Change Collective, Press Release

The Power of Local Changemakers, Community and Baltimore Shine at Change Collective Convening

FOR IMMEDIATE RELEASE

Contact: press@civicnation.org

Catie Griggs, Sashi Brown, Brooke Lierman, Fagan Harris, Hahrie Han, Xavier de Souza Briggs, Brittany Young, Andrew Coy, Bree Jones and More Joined the Change Collective’s Annual Conference 

Baltimore, MD: From Tuesday, October 14 to Thursday, October 16, more than 100 leaders from across the country traveled to Baltimore for the Change Collective’s National Change Lab, an annual conference celebrating local leaders who graduated from the Change Collective fellowship program. While the convening brought together changemakers from the Change Collective’s five city cohorts — Chicago, IL; Detroit, MI; Jackson, MS; Memphis, TN; and San Antonio, TX — Baltimore inspired the entire week. The convening featured Baltimore small businesses, leadership from the Orioles and Ravens and conversations with local and state leaders in Maryland. 

As Catie Griggs, President of Business Operations for the Baltimore Orioles, shared on a panel with Sashi Brown, President of the Baltimore Ravens, sports can be an accessible way to build civic trust and community: “[The Orioles] take a tremendous amount of pride in creating a space where our community can show up, come together and where their first interaction with a stranger can be a high five over a home run.” Brown expanded on sports’ role as a place of unity, highlighting: “For [the Ravens], it is a fundamental belief that we have a responsibility back to the community, not just for those reasons, but because we are a rare and unique unifying force for Baltimore that the entire region can rally around.” 
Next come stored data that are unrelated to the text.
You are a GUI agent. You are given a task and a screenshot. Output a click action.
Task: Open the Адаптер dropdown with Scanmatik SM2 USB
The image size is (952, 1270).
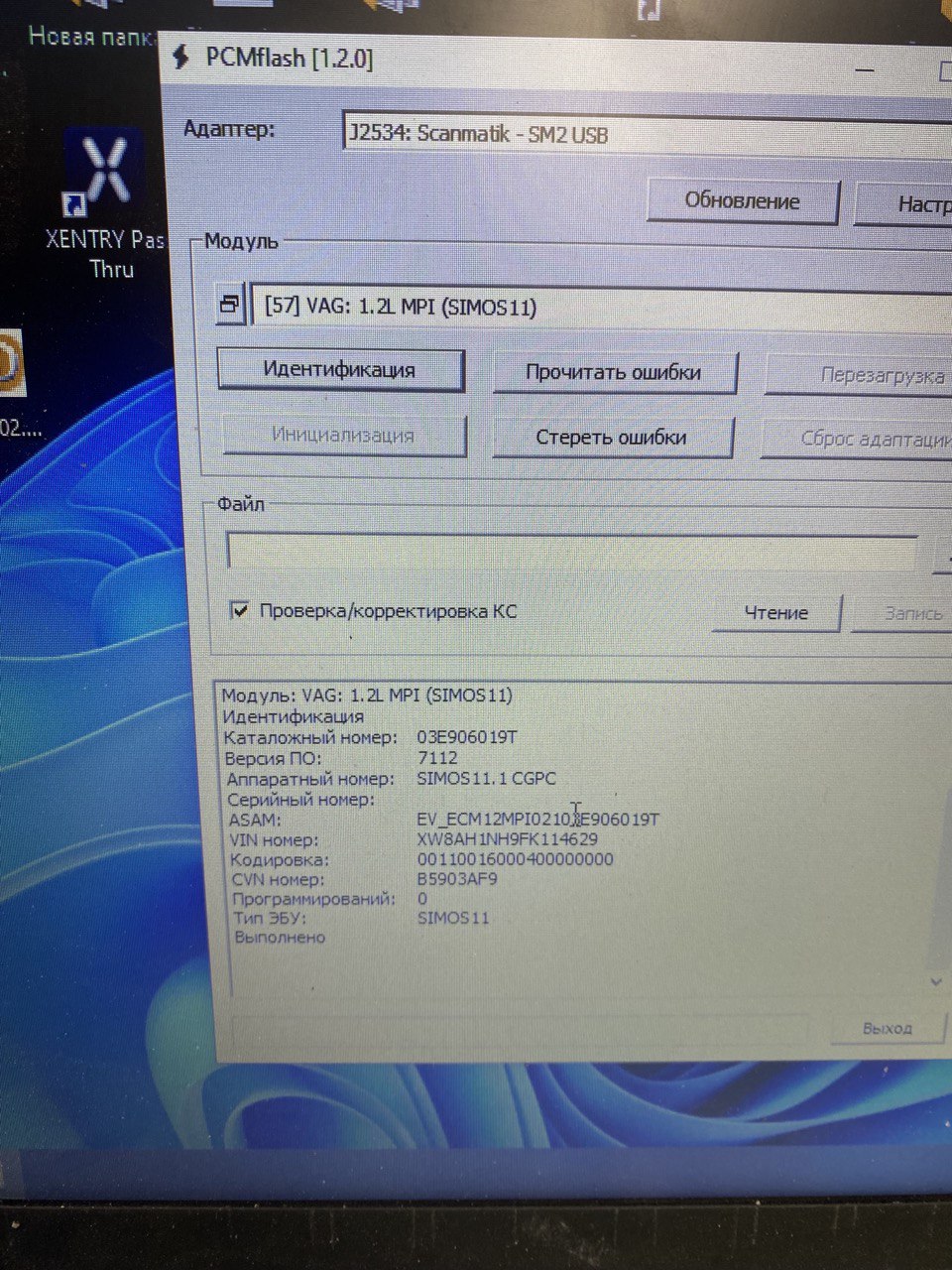pos(645,133)
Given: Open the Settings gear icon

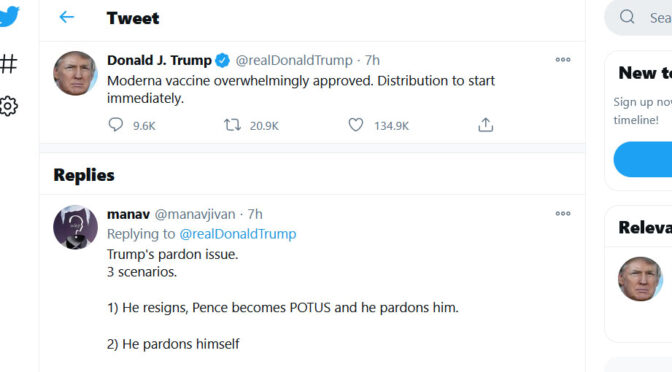Looking at the screenshot, I should click(x=8, y=106).
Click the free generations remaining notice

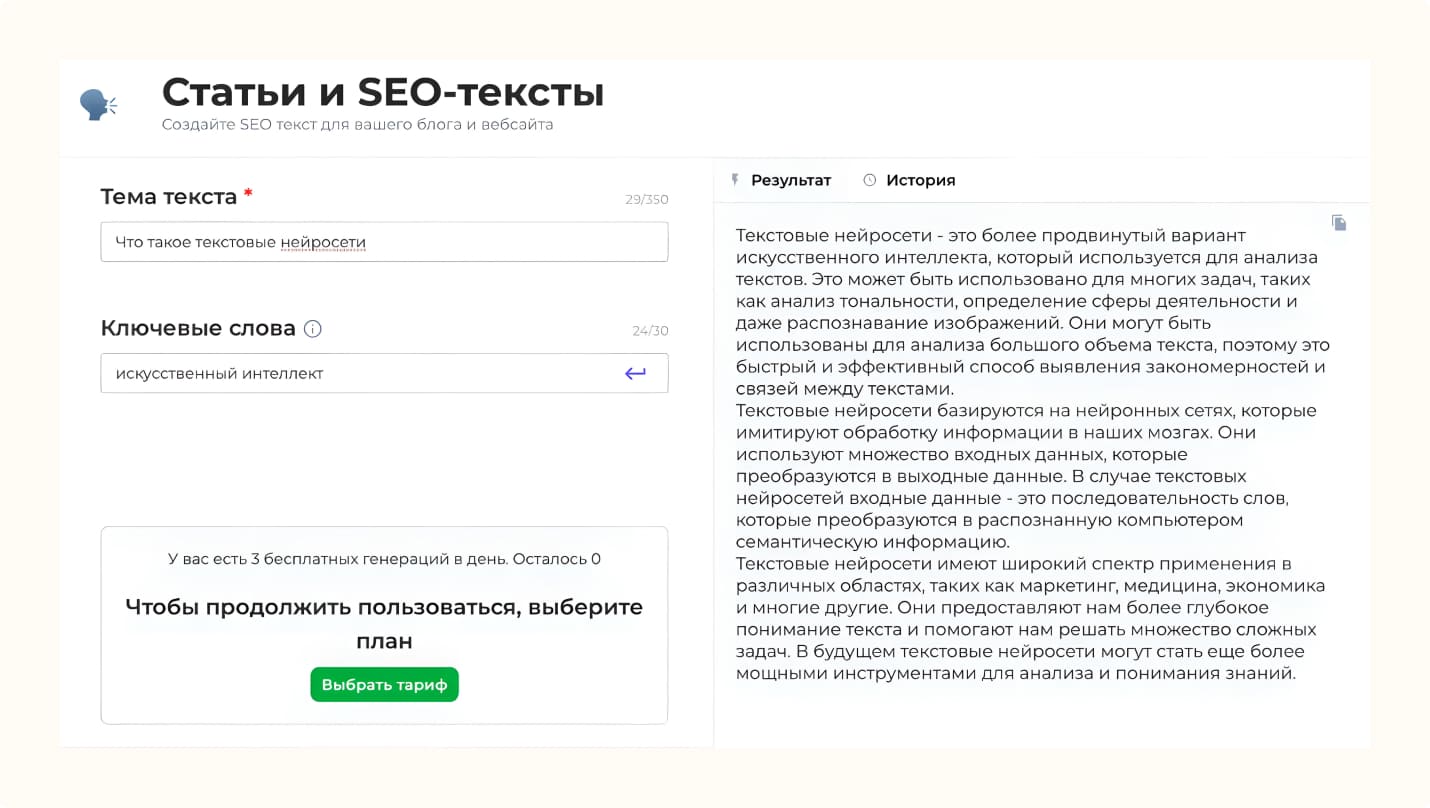pyautogui.click(x=384, y=559)
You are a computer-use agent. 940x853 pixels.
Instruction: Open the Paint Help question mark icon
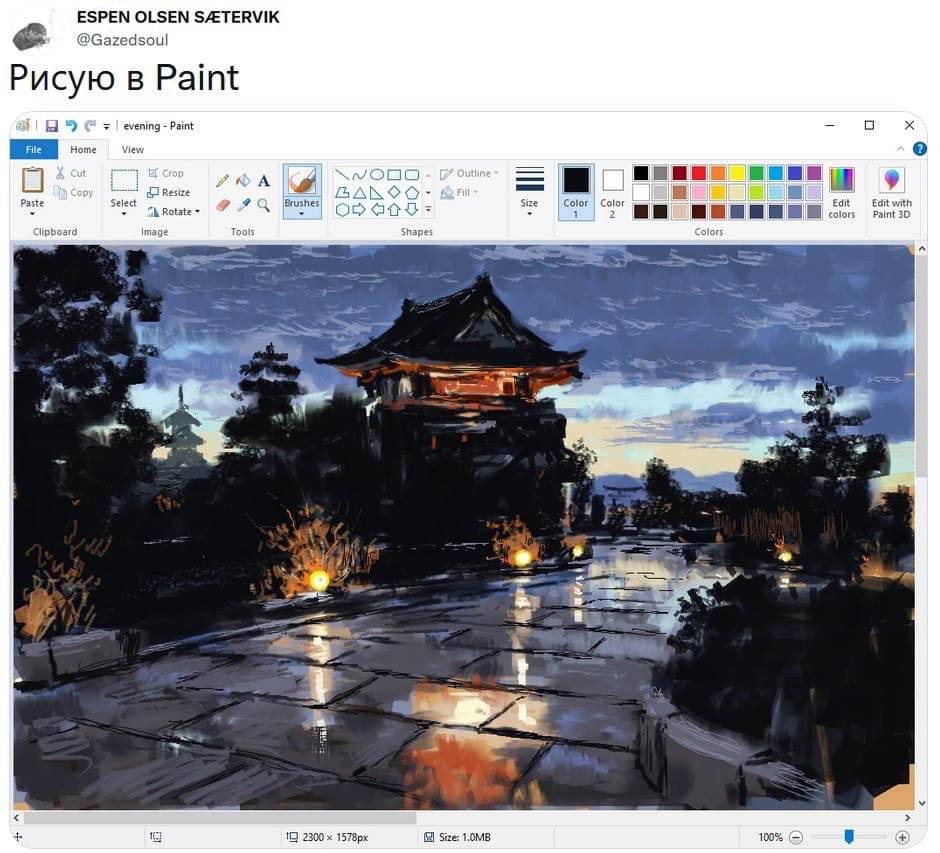(919, 149)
Maryland Comptroller Brooke Lierman and senior advisor to Governor Wes Moore Fagan Harris continued to uplift the power of communities in a fireside chat on how state government can advance local leadership, infrastructure and impact. Lierman encouraged community leaders to think about the resources they need beyond a grant or contract from the government, like “using the role of government and the power of convening…which is one of state government’s most powerful soft powers.” Harris spoke to the “powerful and unique alchemy” of this collaboration, saying: “It’s the marriage between the leaders on the ground and in the community who are doing the work and lifting up the solutions every single day and the elected leaders who have those communities’ backs who make change happen.”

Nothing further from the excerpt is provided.